インサイダーのKANAのレビュー・感想・評価

インサイダー(1999年製作の映画)
3.9

アメリカの大手タバコ会社での不正告発をめぐる実話ベースの社会派ドラマ。

アル・パチーノとラッセル・クロウの顔合わせってなかなかレアだと思って鑑賞。

何気なくチョイスしたけどこれは見入った!

パチーノはCBSの人気報道番組『60ミニッツ』のプロデューサー、バーグマン役

ラッセルは大手タバコ会社B&Wの元社員で科学者のワイガンド役

巨大企業の隠蔽工作に立ち向かう2人の苦悩や葛藤。

パチーノの目線や声色など、じーっと観察してたけどやっぱり上手い!
彼の出てるトークショーなんかを見ると、必要以上にテンションが上がって出しゃばるイメージが私の中にある。
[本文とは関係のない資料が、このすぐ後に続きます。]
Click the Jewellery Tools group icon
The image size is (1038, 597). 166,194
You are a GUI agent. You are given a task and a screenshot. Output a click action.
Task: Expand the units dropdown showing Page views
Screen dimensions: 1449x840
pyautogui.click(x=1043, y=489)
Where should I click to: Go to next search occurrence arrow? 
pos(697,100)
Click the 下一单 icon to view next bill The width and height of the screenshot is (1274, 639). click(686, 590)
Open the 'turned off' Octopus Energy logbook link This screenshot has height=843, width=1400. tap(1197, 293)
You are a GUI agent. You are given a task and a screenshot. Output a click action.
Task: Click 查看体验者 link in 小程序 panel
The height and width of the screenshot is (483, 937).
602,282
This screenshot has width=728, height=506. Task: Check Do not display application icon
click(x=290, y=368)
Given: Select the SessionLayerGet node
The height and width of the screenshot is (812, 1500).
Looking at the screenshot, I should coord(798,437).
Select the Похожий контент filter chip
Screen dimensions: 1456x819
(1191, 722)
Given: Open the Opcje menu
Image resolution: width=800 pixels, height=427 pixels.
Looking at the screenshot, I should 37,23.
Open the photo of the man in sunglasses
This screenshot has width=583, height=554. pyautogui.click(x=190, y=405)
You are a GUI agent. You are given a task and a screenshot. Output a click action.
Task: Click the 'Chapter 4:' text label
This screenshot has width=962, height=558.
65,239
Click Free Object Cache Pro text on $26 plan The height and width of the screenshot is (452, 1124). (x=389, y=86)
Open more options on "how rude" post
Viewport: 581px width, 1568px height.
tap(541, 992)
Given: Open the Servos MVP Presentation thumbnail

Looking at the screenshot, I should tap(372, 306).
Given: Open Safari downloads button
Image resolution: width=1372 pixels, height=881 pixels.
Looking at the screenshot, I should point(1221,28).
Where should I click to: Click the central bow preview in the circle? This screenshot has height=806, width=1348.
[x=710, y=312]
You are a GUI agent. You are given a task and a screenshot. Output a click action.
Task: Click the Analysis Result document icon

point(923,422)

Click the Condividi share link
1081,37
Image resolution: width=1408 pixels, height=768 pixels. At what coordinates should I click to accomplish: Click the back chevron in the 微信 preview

そこはデニーロとは対極にある感じ。
が、映画の中の彼は機微の表現が繊細で、伊達にハリウッドのビッグショットじゃないなぁと改めて感心させられる。

このラッセルはまだコロコロ熊さんじゃないw
本作は最高にカッコいい『LAコンフィデンシャル』と『グラディエーター』の間の時期。
この2作での、力でねじ伏せるタフガイと違ってとっても繊細なインテリ。(家族を心から愛してる点はマキシマスもそうだけど)
真っ白ヘアと眼鏡と憂いの瞳、そしてあのドキッとする低音ボイス。
日本語も堪能な設定で、日本食レストランでの日本語が可愛かった笑

ワイガンドはタバコの有害物質の使用を指摘したことで上層部と対立し、B&W社を解雇されてしまう。
会社と秘密保持契約を結んでいた彼は、家族を守るためにバーグマンの取材に応じるべきかどうか迷いに迷う。
ワイガンドの動きを察知したB&Wは彼と家族を脅し始める。
CBS幹部もタバコ産業との訴訟を恐れ、バーグマンを番組から降板させる。
そういったことから、警戒しながらも少しずつ育まれる2人の絆…

B&Wの元副社長として
科学者として
夫として
父として
(解雇後)教師として
そして告発者として

…ワイガンドはすべてに手を抜けない人。
それで抱え込んでしまう。
ラッセルの繊細な演技はパチーノにも引けを取らないものだった。

終始暗め且つ静かなトーン。重厚感たっぷりでシリアスを徹底してた。
ダイナミックな動きはなくとも、このスタイリッシュな画面と演技力で惹きつけられっぱなし。
ラストカットまでマイケル・マンらしい骨太な男の美学。